**Task details:** Nothing but the lines from the one containing "This screenshot has width=787, height=656." through the end of the data below may appear in the response, each one exact.

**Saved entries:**
--- START ---

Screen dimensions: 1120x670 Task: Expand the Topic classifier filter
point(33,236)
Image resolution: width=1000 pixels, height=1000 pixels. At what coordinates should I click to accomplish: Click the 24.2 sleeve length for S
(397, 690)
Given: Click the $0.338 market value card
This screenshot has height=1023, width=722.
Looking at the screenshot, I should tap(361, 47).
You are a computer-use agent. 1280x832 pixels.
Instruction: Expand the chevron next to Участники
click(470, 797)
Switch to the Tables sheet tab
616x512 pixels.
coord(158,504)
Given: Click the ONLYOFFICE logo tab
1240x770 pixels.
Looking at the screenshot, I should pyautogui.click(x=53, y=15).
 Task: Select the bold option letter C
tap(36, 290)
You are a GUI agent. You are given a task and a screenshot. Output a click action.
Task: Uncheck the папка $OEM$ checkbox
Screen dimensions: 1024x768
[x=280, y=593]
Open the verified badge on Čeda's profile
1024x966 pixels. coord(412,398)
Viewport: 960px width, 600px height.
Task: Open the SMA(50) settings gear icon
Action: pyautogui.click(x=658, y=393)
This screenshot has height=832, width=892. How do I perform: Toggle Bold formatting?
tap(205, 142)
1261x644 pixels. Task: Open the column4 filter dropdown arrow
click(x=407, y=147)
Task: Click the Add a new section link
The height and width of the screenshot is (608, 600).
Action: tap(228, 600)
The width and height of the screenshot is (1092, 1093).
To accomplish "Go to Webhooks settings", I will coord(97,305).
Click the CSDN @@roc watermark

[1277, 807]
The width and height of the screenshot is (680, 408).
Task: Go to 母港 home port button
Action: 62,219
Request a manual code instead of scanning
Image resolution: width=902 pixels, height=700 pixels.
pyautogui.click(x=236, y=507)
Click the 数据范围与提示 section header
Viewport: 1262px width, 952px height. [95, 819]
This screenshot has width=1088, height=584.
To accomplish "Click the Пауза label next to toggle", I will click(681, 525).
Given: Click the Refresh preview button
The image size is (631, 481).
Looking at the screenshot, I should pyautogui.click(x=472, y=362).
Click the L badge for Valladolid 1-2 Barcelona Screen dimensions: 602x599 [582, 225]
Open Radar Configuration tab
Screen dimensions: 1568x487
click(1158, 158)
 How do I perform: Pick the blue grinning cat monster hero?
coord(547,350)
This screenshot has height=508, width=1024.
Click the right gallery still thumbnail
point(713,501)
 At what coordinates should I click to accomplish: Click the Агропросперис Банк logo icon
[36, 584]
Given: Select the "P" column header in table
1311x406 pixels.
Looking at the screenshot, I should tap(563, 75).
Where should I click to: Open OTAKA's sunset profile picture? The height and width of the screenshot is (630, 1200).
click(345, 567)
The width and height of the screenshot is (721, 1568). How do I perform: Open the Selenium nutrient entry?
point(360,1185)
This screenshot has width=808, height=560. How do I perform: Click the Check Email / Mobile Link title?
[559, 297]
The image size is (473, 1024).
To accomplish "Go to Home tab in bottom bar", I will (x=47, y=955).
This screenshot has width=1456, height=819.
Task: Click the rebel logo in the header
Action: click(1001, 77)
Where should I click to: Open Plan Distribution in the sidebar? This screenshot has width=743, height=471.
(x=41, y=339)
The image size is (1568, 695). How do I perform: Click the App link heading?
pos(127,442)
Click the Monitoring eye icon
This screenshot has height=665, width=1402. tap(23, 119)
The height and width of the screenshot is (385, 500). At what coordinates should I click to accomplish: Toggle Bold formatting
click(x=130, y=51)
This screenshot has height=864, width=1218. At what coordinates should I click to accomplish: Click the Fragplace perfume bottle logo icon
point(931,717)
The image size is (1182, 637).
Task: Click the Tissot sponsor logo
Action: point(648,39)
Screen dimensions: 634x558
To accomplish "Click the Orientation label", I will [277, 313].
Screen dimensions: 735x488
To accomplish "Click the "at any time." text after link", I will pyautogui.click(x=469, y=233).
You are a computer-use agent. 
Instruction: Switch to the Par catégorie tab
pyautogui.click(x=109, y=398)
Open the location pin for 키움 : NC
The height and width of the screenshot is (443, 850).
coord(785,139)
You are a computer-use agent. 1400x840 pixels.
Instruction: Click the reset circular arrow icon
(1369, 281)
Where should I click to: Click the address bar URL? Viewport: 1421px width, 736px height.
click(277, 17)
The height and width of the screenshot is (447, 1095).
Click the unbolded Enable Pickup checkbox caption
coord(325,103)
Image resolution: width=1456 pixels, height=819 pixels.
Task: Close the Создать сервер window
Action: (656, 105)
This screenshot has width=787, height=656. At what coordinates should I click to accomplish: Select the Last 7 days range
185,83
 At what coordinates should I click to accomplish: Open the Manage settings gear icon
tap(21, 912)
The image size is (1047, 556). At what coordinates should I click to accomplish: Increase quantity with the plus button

--- END ---

**Reply:**
This screenshot has width=787, height=656. At what coordinates should I click to accomplish: Select the Last 7 days range
185,83
 At what coordinates should I click to accomplish: Open the Manage settings gear icon
tap(21, 912)
The image size is (1047, 556). At what coordinates should I click to accomplish: Increase quantity with the plus button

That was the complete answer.